The competing cakes will have an Olympics theme, they say.
And I don’t think they mean like a sprinter at the end of his race – soggy, sunk and exhausted.
That’s ambitious. To theme a cake is awfully clever. I saw it on the Great British Bake Off on TV this week. Really difficult.
The best I ever managed in domestic science class was a fat queen theme. Victoria sponge sandwich, stuffed to bursting with whipped cream and jam.
A bit sad, just like the old widowed monarch.
I was so chuffed, I shared my cake generously with the lads from the boys’ school on the top deck of the bus home – hoping to impress David Chapman, on whom I had a dizzying crush.
By the time it reached the tea table, it was no more than a mess of sticky crumbs in a tin.
And David Chapman hadn’t even looked at me. Though he had deigned to accept a slice.
From a distance.
Passed to him by his friend.
Still, all was well that ended well.
Mum discovered a Birds Eye frozen equivalent in the corner shop fridge shortly after.
It was almost as good as mine had been – but colder.
Since then head has ruled heart in all time and emotion dilemmas.
Two key lessons were learned that day: Why bake when you can buy? Never trust a man with his fingers in your cake tin.
That’s probably not something to be mentioned safely at the Lakeland Cake of the Year Competition.
My guess is these Cumbrian bakers will have perfected their art sufficiently to make Nigella Lawson want to ditch her piping nozzles.
As for me, I don’t own cake tins, never buy flour, use my sieve to drain peas and my wooden spoons to stir sauce for pasta. One of them was handy for potting geraniums.

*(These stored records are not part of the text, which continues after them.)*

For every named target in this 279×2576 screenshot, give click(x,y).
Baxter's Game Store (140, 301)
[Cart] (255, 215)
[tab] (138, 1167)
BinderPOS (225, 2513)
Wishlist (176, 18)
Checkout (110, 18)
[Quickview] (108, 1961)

So, you see where I’m coming from. Me and cakes? It’ll end in tiers (sorry).
But, in the interests of necessary – nay, compulsory – embrace of Cumbrian cake obsession, I must face my demons, own up to shortcomings, promise to do better and go to the erm, cake thing... putting the bus business behind me.
As an aside, I might mention I ran into David Chapman at a Christening do some years ago. He’d married a domestic goddess renowned for her culinary skills and was popping a mini sausage roll into his mouth as I said hello.
“I used to have a huge crush on you at school,” I said.
I prefer to assume he was too polite to speak with his mouth full.
Isn’t it always true that the skills you lack are precisely the ones you should have tried harder to acquire?
Clearly, I should have offered him a slice of my game pie on the bus that day.
Though I say so myself, my game pie was sensational.